Task brief
The lines to transcribe begin with the one containing "1456x819 pixels. Task: Select" and end with the last line below; reproduce them exactly, without the pictures.

Provided data
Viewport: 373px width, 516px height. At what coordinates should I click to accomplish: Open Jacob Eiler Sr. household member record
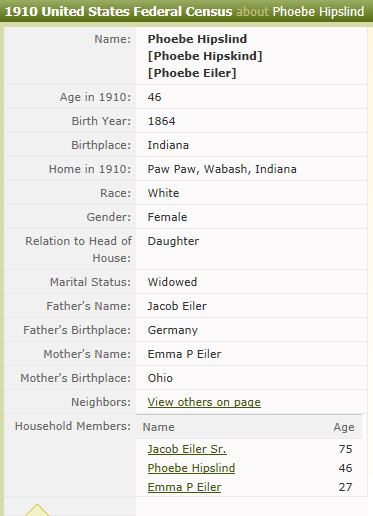point(187,449)
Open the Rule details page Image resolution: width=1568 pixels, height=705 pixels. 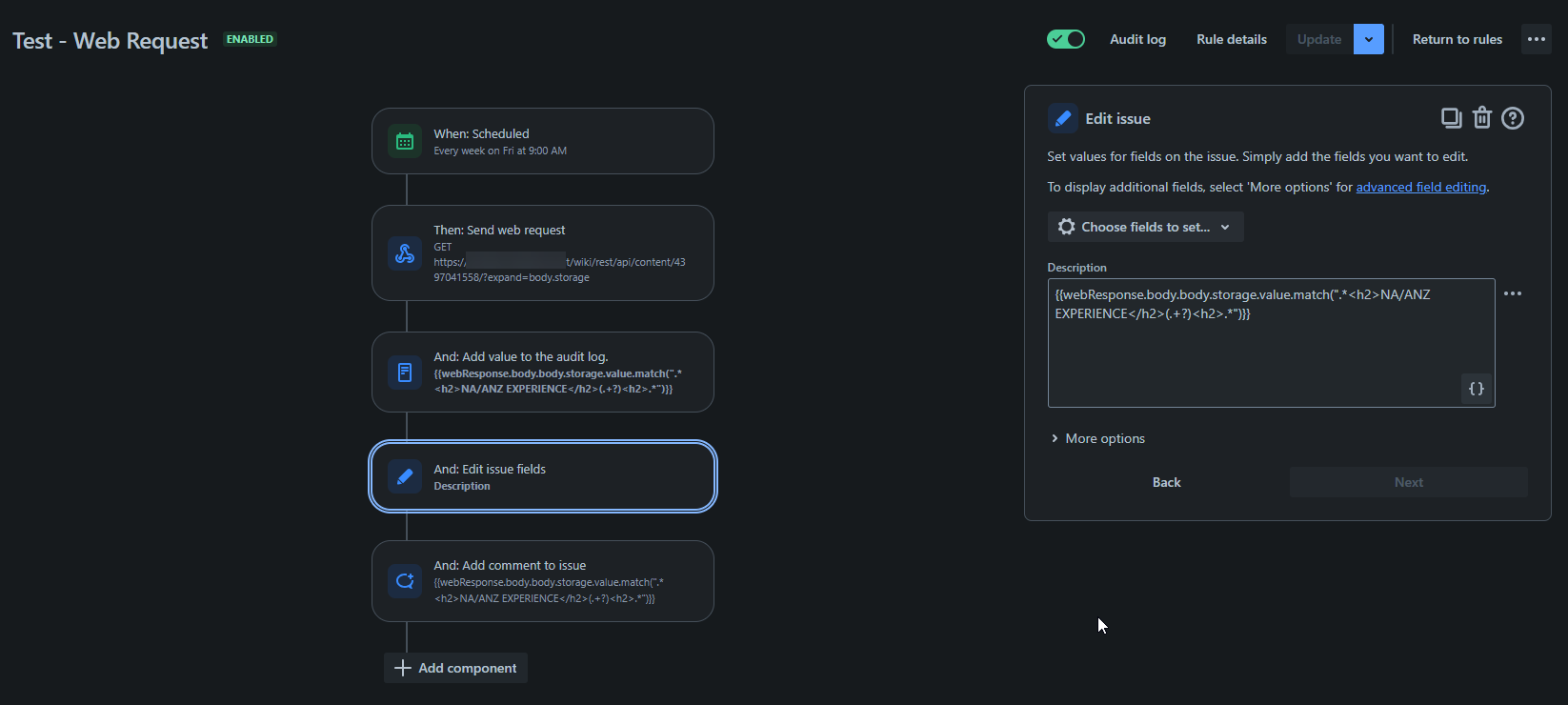point(1231,39)
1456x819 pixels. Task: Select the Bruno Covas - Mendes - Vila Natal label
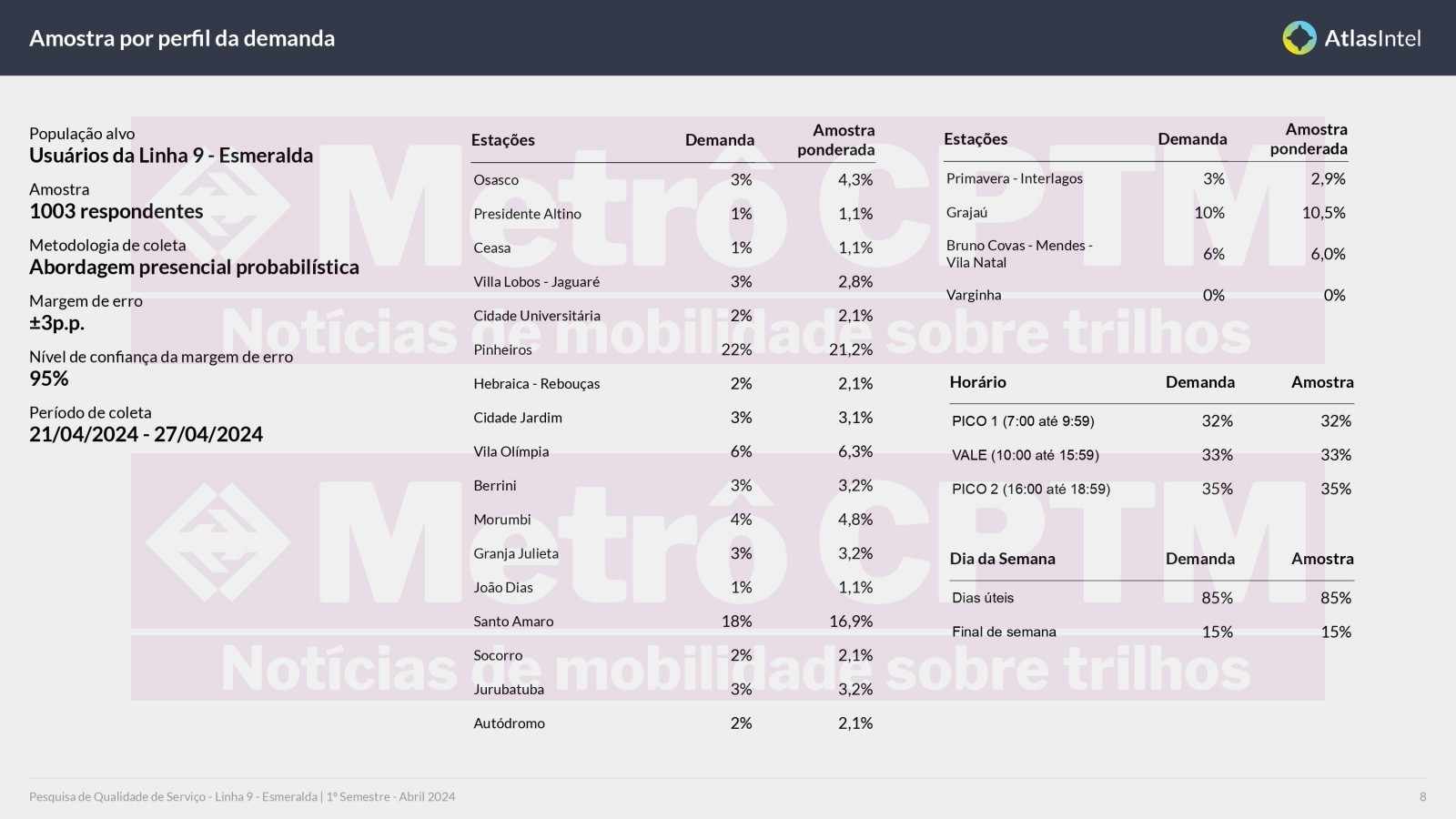pos(1019,254)
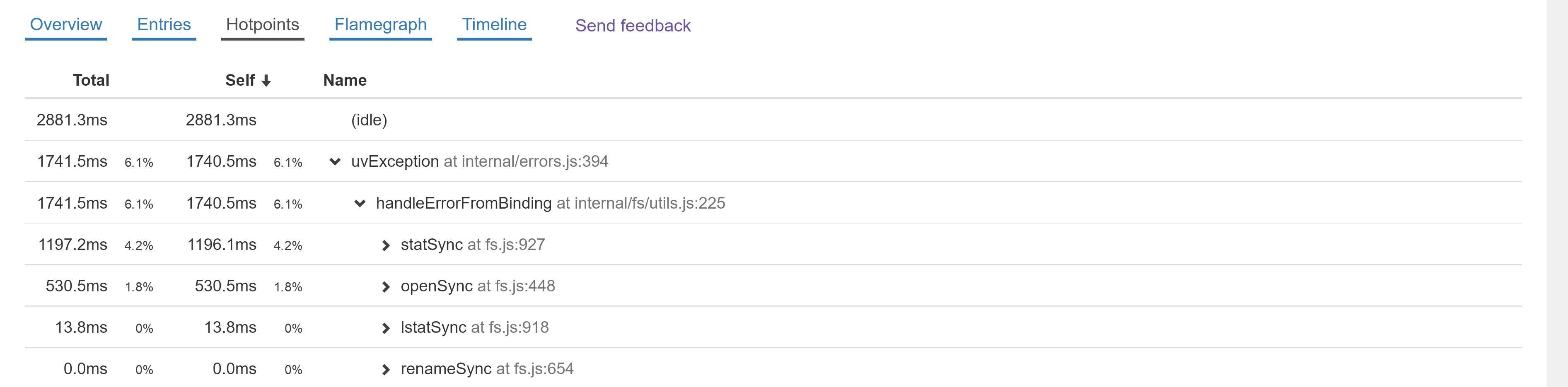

Output of the exercise
1456x819 pixels. Task: Select the Bruno Covas - Mendes - Vila Natal label
pos(1019,254)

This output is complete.